**What you have to do**
Only one stretch of the data below should be repeated: the lines from the line containing "Task: Open the Verification tab" through the line containing "The height and width of the screenshot is (726, 1290).", inclusive, exactly as they are.

**Dataset extract**

[Start of Attachment]

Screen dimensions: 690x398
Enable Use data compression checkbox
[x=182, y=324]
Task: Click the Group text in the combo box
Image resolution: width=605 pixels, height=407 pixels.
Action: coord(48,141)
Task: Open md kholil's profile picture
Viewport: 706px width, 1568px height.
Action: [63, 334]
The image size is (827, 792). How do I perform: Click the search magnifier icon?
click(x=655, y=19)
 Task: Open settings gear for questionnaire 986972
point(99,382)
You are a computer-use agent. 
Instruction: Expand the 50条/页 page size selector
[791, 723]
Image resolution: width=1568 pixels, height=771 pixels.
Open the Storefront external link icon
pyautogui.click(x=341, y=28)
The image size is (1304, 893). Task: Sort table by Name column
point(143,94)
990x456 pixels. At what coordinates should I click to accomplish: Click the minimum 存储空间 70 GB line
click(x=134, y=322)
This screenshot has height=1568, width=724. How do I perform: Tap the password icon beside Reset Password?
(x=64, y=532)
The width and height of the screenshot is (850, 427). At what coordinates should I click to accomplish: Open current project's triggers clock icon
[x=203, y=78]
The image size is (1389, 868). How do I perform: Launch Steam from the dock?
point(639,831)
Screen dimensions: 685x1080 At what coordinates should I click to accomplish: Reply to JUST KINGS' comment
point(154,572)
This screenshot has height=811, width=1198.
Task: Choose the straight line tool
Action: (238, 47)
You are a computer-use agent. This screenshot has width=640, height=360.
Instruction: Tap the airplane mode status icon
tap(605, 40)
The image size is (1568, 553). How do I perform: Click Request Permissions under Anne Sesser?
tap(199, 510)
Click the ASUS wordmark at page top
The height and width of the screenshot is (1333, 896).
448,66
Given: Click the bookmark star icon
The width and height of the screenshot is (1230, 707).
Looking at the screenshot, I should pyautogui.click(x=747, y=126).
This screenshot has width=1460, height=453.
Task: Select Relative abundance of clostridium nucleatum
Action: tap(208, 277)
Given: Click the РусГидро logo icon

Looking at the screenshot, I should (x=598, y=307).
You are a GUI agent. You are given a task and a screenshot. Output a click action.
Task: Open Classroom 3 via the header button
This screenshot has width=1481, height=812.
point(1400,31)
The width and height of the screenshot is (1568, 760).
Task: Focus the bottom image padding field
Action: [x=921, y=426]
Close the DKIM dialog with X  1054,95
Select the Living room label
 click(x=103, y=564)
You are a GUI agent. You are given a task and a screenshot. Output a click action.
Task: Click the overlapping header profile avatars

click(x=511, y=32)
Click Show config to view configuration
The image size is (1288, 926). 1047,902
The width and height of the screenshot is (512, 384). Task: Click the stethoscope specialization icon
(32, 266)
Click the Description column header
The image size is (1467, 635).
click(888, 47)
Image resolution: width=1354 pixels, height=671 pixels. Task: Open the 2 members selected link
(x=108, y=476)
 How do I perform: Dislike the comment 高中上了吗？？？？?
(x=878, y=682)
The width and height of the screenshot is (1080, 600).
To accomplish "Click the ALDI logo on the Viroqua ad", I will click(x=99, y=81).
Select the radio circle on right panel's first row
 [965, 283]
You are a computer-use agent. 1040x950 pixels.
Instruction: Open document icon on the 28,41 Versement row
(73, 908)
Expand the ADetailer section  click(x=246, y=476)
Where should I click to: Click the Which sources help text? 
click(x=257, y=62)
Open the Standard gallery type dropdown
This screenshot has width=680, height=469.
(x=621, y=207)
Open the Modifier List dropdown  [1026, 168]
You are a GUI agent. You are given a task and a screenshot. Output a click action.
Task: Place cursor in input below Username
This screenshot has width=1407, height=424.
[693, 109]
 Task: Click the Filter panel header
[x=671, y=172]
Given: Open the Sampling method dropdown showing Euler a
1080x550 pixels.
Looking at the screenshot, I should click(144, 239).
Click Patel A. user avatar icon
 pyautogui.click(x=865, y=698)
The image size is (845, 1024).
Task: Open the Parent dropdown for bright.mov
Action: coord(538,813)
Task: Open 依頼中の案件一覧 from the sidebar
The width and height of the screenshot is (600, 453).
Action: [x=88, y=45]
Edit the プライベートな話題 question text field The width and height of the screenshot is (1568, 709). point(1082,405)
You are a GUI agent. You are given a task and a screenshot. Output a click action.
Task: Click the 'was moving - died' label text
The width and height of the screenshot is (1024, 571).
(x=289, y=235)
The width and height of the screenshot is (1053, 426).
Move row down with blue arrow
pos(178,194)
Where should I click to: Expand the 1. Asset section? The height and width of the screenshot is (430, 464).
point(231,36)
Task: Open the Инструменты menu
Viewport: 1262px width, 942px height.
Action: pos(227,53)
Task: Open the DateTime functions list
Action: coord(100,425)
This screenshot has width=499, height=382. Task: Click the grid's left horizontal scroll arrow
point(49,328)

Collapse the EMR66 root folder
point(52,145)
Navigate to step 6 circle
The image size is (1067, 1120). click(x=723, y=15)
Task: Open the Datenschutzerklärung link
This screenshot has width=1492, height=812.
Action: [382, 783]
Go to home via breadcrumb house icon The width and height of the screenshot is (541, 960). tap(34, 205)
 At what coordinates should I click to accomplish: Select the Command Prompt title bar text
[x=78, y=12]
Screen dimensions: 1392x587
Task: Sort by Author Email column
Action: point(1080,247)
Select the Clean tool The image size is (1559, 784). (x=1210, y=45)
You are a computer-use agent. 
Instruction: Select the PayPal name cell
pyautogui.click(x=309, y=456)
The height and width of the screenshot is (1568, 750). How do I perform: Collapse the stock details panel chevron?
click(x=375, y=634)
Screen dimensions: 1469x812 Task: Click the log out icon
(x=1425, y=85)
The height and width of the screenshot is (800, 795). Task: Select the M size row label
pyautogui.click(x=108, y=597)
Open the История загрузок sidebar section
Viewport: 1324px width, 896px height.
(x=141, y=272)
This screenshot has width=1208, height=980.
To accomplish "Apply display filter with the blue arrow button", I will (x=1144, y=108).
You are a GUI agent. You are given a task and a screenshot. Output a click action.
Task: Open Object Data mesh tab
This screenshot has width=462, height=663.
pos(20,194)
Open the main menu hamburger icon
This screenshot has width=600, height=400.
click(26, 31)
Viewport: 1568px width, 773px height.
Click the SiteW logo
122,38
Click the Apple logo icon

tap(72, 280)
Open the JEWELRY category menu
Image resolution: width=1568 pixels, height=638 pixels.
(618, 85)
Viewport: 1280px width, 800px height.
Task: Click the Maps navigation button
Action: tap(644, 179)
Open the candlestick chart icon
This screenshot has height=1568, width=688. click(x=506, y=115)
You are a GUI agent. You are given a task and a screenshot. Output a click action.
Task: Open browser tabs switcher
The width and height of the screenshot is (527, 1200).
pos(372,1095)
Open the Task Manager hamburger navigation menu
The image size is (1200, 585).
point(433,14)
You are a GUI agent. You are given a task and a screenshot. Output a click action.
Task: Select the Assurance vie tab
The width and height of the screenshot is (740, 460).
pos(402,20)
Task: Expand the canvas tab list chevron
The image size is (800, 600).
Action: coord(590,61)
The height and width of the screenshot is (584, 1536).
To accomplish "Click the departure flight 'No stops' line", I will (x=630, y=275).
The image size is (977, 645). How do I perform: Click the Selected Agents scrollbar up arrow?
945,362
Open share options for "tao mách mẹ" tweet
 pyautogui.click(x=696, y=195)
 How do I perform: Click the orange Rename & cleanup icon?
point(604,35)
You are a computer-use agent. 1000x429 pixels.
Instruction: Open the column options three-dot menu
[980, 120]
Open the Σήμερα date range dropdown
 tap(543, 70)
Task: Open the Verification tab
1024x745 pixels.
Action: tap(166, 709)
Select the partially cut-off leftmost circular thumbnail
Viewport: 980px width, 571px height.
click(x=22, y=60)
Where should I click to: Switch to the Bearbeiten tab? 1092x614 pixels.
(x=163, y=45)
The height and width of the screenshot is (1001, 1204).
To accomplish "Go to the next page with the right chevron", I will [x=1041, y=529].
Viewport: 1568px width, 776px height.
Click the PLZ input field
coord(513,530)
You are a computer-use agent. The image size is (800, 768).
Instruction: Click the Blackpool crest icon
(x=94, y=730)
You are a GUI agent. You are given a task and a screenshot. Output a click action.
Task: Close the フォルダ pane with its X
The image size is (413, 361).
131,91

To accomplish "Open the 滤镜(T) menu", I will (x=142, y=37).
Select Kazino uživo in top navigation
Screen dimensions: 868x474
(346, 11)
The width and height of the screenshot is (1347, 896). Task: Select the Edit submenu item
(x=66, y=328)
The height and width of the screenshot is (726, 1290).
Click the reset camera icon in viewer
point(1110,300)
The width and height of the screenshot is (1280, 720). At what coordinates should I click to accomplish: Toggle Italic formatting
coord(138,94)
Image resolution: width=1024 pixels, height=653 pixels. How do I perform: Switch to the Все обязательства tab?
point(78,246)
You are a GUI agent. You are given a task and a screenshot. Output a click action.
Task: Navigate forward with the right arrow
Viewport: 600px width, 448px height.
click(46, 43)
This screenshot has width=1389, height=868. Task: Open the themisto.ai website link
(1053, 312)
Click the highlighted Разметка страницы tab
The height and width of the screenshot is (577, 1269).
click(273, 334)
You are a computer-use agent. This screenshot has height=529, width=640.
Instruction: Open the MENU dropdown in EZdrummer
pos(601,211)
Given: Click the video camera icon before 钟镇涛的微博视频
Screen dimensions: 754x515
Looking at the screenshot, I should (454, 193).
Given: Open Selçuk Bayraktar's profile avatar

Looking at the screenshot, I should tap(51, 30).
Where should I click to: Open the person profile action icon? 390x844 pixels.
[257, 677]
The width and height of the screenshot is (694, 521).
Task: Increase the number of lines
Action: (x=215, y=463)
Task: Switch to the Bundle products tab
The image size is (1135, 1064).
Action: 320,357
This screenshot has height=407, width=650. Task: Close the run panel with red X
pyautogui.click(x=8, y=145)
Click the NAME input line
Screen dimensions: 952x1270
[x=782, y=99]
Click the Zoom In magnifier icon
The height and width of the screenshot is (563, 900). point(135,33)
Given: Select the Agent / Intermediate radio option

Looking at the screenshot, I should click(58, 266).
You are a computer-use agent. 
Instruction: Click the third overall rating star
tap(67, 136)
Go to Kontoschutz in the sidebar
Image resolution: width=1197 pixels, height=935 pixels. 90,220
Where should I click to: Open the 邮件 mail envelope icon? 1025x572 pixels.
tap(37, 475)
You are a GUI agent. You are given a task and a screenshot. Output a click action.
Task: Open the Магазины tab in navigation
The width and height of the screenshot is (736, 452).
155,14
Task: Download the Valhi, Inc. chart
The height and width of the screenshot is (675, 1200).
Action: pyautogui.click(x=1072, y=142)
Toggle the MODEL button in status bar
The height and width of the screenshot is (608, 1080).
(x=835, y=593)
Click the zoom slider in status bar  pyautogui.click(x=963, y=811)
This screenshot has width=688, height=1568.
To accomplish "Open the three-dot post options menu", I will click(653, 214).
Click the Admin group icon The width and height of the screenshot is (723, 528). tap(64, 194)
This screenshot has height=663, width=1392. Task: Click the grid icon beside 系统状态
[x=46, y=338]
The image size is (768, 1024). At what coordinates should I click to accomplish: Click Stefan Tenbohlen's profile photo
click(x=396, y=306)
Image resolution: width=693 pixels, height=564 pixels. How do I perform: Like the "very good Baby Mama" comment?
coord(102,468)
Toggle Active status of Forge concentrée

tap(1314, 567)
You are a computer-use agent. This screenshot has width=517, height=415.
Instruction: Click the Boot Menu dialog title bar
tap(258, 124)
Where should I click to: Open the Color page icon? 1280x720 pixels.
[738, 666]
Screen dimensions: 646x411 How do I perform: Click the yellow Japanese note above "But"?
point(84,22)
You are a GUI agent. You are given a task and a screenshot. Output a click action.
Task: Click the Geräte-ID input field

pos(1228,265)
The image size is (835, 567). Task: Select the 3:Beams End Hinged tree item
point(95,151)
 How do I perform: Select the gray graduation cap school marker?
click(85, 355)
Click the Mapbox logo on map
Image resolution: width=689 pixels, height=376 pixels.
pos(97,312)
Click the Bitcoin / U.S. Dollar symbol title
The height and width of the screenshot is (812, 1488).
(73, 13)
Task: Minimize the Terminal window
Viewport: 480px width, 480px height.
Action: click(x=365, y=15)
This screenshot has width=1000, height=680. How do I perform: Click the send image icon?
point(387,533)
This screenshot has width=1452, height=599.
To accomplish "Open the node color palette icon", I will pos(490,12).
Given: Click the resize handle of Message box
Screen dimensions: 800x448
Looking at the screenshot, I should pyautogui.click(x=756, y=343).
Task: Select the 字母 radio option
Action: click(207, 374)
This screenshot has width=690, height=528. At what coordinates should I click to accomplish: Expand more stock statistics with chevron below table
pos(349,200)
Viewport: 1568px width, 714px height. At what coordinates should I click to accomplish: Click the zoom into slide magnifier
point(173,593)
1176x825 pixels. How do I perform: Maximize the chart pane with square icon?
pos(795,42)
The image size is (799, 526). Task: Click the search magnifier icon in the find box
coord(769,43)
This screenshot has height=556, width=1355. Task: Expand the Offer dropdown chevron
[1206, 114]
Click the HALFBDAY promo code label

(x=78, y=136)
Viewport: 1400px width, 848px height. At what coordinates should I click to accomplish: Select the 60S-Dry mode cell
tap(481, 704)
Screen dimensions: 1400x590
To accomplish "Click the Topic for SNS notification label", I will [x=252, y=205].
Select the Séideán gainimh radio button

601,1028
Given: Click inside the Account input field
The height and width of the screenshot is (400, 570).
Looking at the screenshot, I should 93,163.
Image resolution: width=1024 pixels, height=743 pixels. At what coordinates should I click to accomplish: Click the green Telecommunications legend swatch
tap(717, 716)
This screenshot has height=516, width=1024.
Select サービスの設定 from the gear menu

[End of Attachment]

**Output of the task**
Task: Open the Verification tab
1024x745 pixels.
Action: tap(166, 709)
Select the partially cut-off leftmost circular thumbnail
Viewport: 980px width, 571px height.
click(x=22, y=60)
Where should I click to: Switch to the Bearbeiten tab? 1092x614 pixels.
(x=163, y=45)
The height and width of the screenshot is (1001, 1204).
To accomplish "Go to the next page with the right chevron", I will [x=1041, y=529].
Viewport: 1568px width, 776px height.
Click the PLZ input field
coord(513,530)
You are a computer-use agent. The image size is (800, 768).
Instruction: Click the Blackpool crest icon
(x=94, y=730)
You are a GUI agent. You are given a task and a screenshot. Output a click action.
Task: Close the フォルダ pane with its X
The image size is (413, 361).
131,91

To accomplish "Open the 滤镜(T) menu", I will (x=142, y=37).
Select Kazino uživo in top navigation
Screen dimensions: 868x474
(346, 11)
The width and height of the screenshot is (1347, 896). Task: Select the Edit submenu item
(x=66, y=328)
The height and width of the screenshot is (726, 1290).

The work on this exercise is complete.